MUCC - Myakuhaku

review - 31.03.2017 11:01

Heavy rock four-piece MUCC return with an outstanding album set to tease the aural senses of fans across the globe.

Released on January 25th this year, MUCC's Myakuhaku is a collection of new tracks that partly pays tribute to their past sound and the rest are a rather lovely melodic mix.

The album explodes into life with the opening title track and its pleasant guitar acoustics and pretty melodies. Then, it gets down to the band’s darker side with Tatsurou’s deep growls and the heavier grind of the string instruments. There are familiar sounds already testing your ears, and you might just wonder if you’ve heard this one before, but overall this track is a good start, much like Suiren was for the mini-album T.R.E.N.D.Y minus the electronic effects.
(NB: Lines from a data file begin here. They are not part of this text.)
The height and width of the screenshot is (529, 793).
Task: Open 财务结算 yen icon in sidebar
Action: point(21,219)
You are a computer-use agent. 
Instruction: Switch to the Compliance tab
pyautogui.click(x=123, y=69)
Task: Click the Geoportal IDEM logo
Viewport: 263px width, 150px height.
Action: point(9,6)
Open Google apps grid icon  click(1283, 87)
Zettaizetsumei picks up the pace even more, and throws in a few twists early on, such as effortless switches between vocal styles, and the integration of musical styles that make the track interesting to listen to but very difficult to pin down into a specific genre. CLASSIC, on the other hand, is a more straightforward rock song with twinkling synths, dashes of piano, and an altogether softer sound.

From here, Myakuhaku takes a more experimental route. Killer brings listeners back round to the heavier side of MUCC with raspier vocals, alternating rhythms, and heavy, grinding guitars. BILLYx2 Entwines ROCK STARS, however, has this very American rock ’n’ roll feel to it, with a pounding drumbeat and flirtatious guitar melodies that are good for both some serious dancing or head-banging.
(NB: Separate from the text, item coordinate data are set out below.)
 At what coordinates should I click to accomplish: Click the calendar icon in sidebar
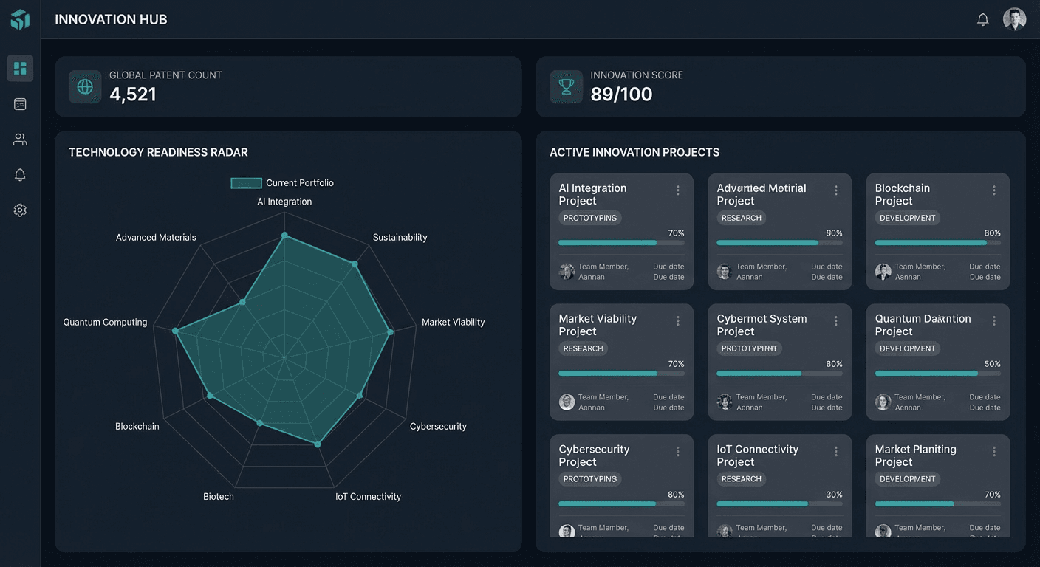point(20,104)
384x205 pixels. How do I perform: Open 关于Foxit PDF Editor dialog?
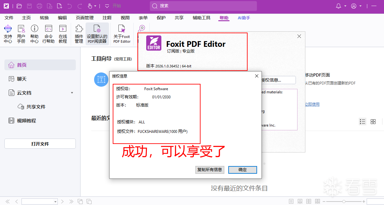pyautogui.click(x=122, y=34)
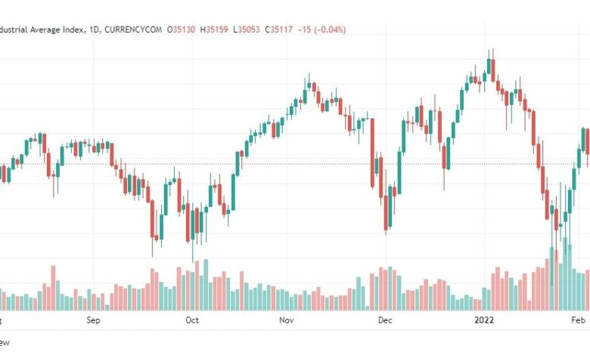Click the long red candle in late November
The image size is (590, 355).
click(372, 153)
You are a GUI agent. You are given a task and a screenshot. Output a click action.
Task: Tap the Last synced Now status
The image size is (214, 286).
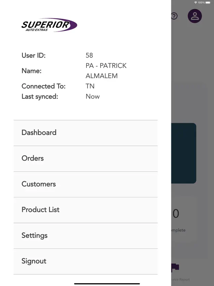tap(93, 97)
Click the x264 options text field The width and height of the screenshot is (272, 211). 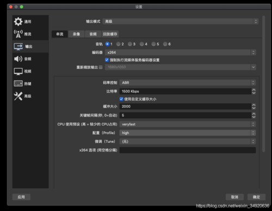click(x=188, y=150)
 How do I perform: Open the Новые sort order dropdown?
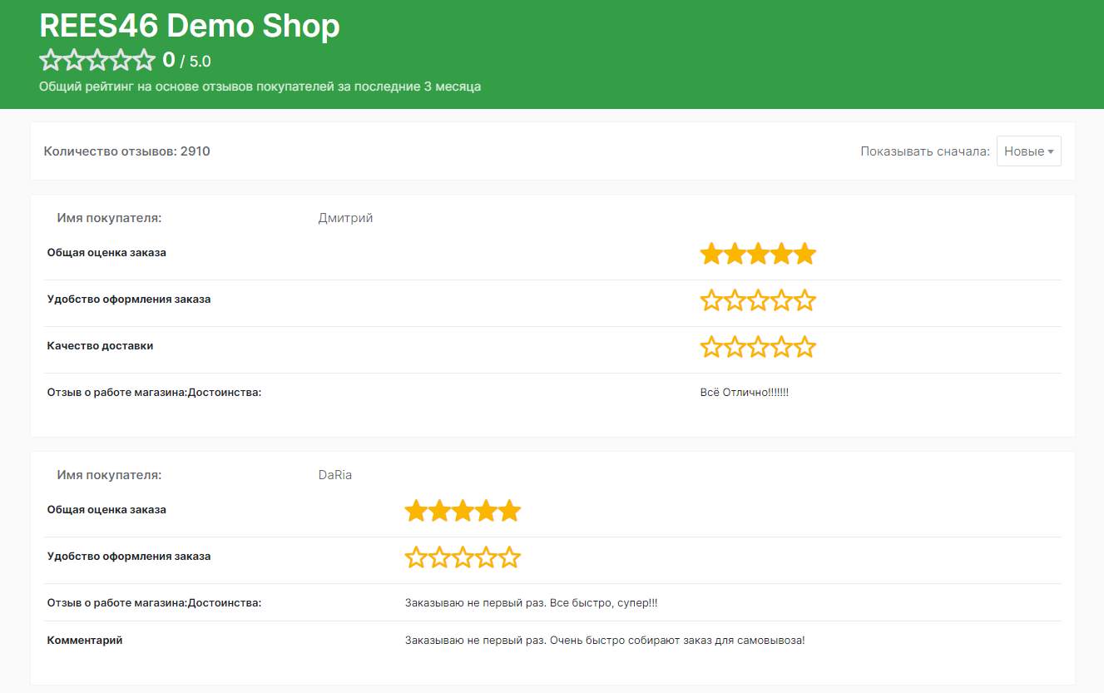[x=1028, y=151]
By now, most MUCC fans will have realised you have to prepare for the unexpected, and some tracks might be hit-and-miss for many, but Myakuhaku is an imaginative collection of tracks. Some are arguably have more of the band’s ‘classic’ sound that can be put side-by-side with older material, while the rest are brilliantly new and inventive. EMP is one track that you could say highlights the old and the new combined, throwing in a bit of a Korn edge, with deep basslines and a singular drum beat followed by an edgy guitar melody and vocals that flit from dark, growling verses to a flowing chorus that’s both enchanting and mesmerising to listen to.
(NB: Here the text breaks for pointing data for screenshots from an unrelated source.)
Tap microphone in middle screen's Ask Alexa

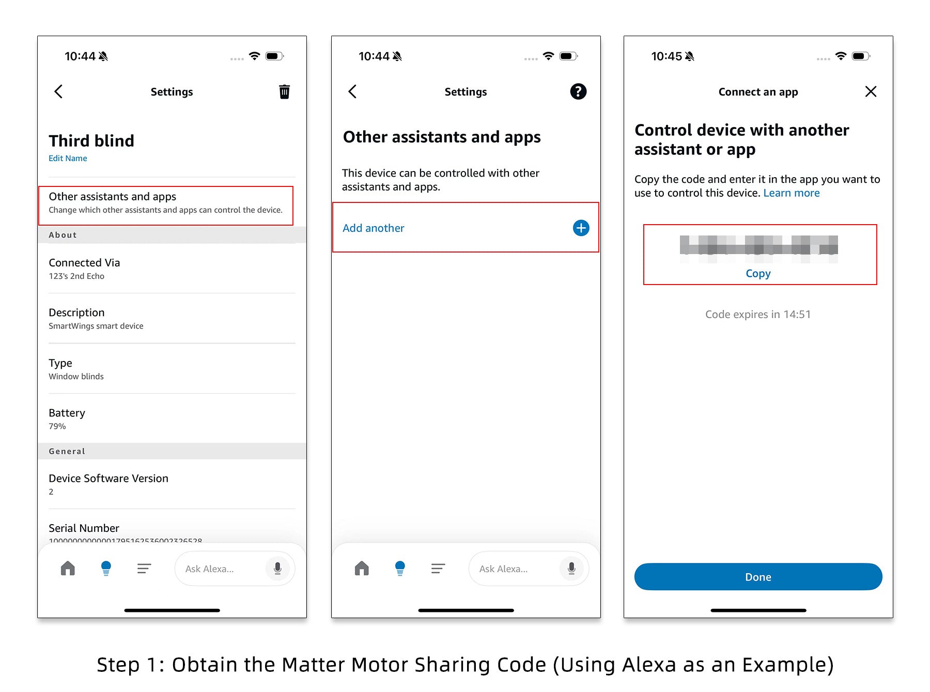[571, 569]
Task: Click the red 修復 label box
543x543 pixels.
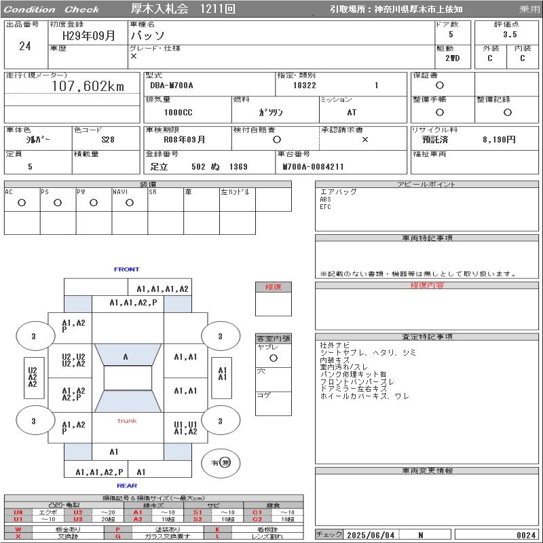Action: click(x=273, y=287)
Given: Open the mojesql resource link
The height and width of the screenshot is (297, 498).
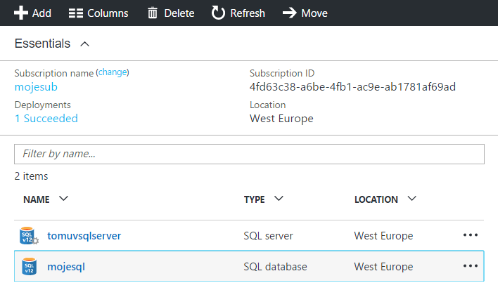Looking at the screenshot, I should click(x=66, y=267).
The next several songs take on a different tone, featuring a more melodic approach from the instrumentation and the vocals. However, Sirius brings listeners back full circle with a moody middle section as Satochi pounds the rhythm out on his drums whilst Yukke and Miya unleash this terrifically heavy piece that will leave your ears ringing.

Altogether, Myakuhaku is a nicely rounded album with sections and tracks that will appeal to fans of every era of MUCC’s career. Whether you preferred Cover Parade, Shion or Shangri-La, there’s something on this album for everyone.